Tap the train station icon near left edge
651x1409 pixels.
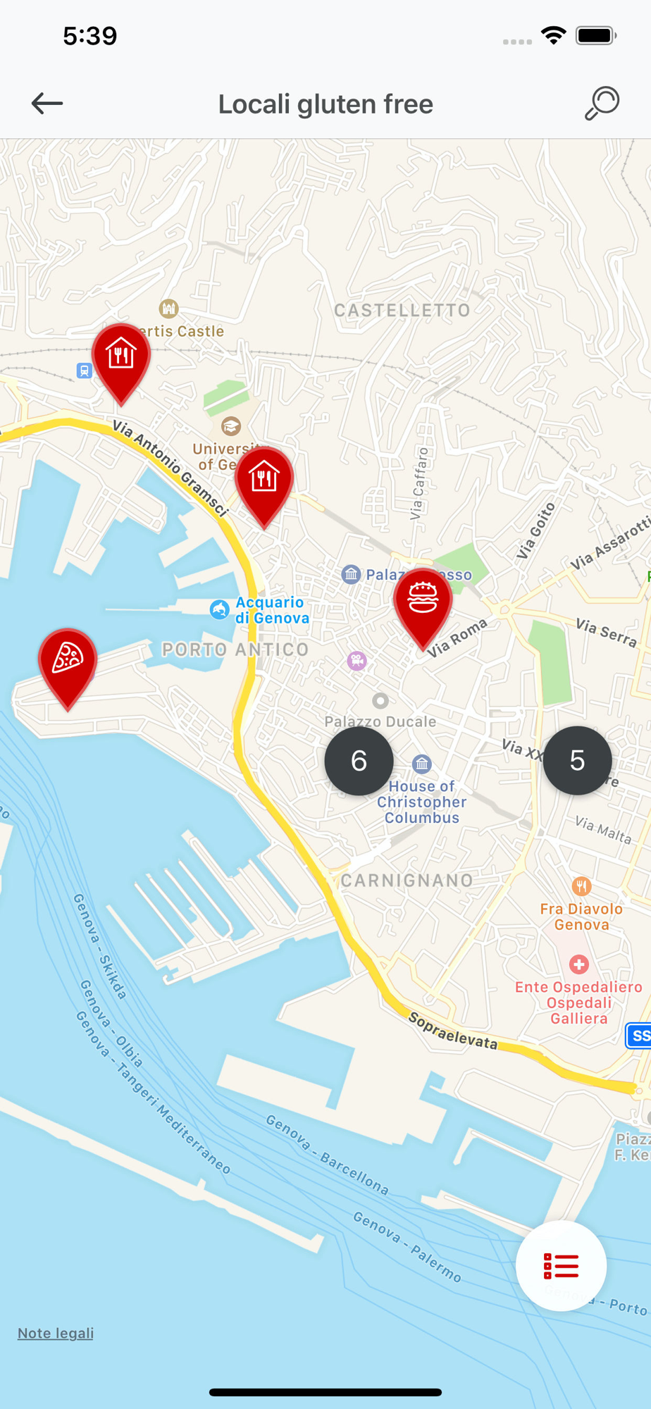click(x=84, y=371)
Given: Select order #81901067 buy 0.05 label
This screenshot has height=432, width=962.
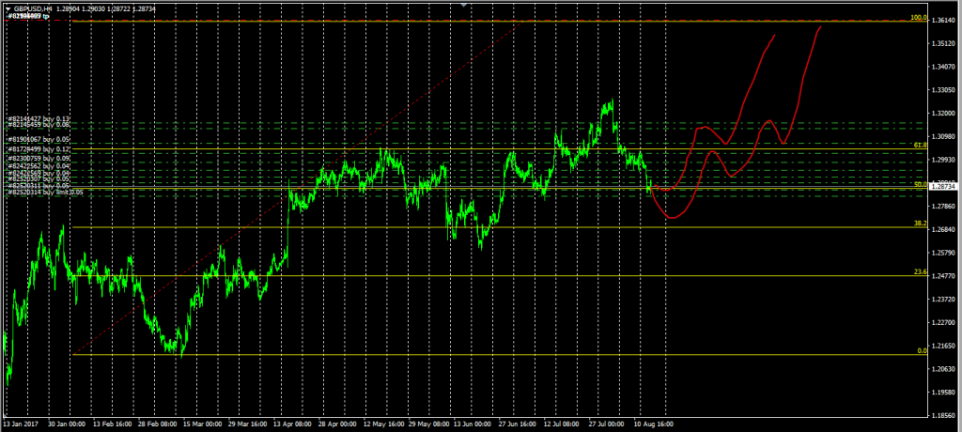Looking at the screenshot, I should tap(39, 139).
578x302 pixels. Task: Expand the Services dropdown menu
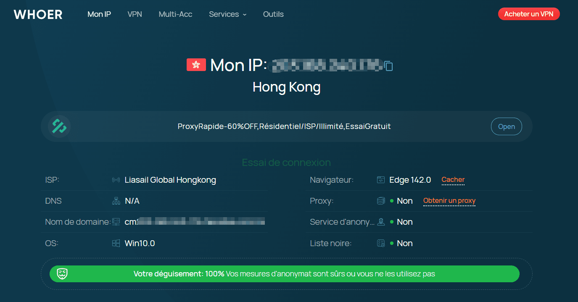pos(227,14)
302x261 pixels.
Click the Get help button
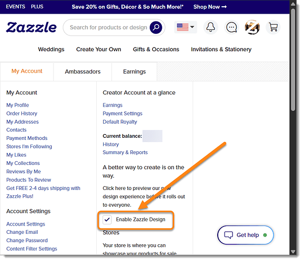click(x=245, y=235)
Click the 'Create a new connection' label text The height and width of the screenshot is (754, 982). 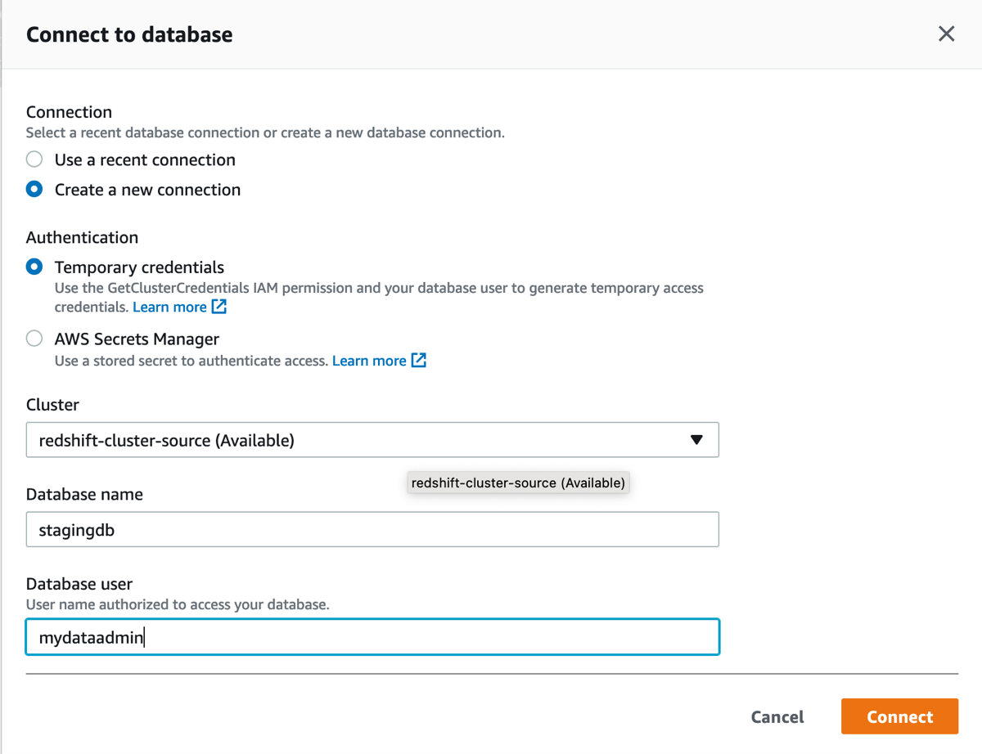tap(147, 190)
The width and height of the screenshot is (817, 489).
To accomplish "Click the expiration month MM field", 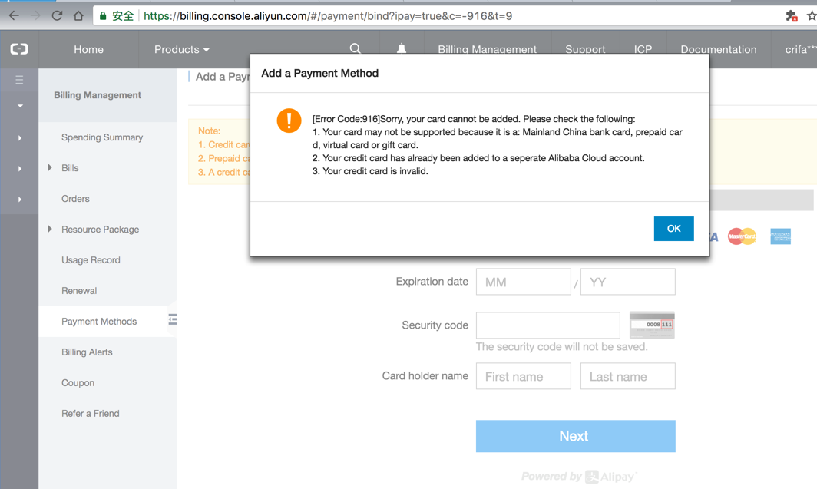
####################
*Exercise*:
Switch "icon" to "symbol" in the records, from the start through the line with "Looking at the", and keep everything else unchanged. Leave the pictures out of your answer.

*Output*:
Tap the train station symbol near left edge
651x1409 pixels.
click(x=84, y=371)
Given: Select order #81901067 buy 0.05 label
This screenshot has height=432, width=962.
Looking at the screenshot, I should tap(39, 139).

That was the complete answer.